** Work task **
Repeat word for word the line with "Task: Select the 英文 language radio button" and every line after it until the records below run out.

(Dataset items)
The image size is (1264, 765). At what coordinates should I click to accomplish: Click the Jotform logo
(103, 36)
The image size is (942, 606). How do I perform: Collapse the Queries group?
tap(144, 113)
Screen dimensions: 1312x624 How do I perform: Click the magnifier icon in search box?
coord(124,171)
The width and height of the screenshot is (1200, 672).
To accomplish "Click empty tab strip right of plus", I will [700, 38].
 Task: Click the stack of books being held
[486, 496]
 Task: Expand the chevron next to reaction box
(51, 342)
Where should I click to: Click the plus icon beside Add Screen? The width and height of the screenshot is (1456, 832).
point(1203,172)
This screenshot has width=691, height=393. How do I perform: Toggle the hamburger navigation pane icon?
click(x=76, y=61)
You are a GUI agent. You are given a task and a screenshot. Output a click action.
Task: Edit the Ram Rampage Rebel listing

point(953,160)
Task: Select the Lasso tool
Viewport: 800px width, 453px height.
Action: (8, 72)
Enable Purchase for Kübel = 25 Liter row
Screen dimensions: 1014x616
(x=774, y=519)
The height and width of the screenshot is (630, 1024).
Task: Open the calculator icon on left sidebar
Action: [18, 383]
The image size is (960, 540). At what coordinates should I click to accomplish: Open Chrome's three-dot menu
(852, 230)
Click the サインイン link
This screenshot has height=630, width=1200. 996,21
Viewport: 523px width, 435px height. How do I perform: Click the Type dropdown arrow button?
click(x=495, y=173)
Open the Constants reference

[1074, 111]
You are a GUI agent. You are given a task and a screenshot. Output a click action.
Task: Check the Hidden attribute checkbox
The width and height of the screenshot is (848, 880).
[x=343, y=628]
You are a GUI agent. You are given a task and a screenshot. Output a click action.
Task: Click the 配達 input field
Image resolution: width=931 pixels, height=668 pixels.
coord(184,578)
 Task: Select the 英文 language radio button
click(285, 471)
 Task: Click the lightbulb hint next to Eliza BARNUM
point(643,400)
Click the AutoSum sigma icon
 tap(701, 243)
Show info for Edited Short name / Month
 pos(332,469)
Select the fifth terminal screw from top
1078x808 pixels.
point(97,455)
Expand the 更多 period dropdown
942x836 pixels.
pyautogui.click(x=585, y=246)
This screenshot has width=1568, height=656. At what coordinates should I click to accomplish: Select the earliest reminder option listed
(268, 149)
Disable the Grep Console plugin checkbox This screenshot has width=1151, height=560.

** Expected output **
 Task: Select the 英文 language radio button
click(285, 471)
 Task: Click the lightbulb hint next to Eliza BARNUM
point(643,400)
Click the AutoSum sigma icon
 tap(701, 243)
Show info for Edited Short name / Month
 pos(332,469)
Select the fifth terminal screw from top
1078x808 pixels.
point(97,455)
Expand the 更多 period dropdown
942x836 pixels.
pyautogui.click(x=585, y=246)
This screenshot has width=1568, height=656. At what coordinates should I click to accomplish: Select the earliest reminder option listed
(268, 149)
Disable the Grep Console plugin checkbox This screenshot has width=1151, height=560.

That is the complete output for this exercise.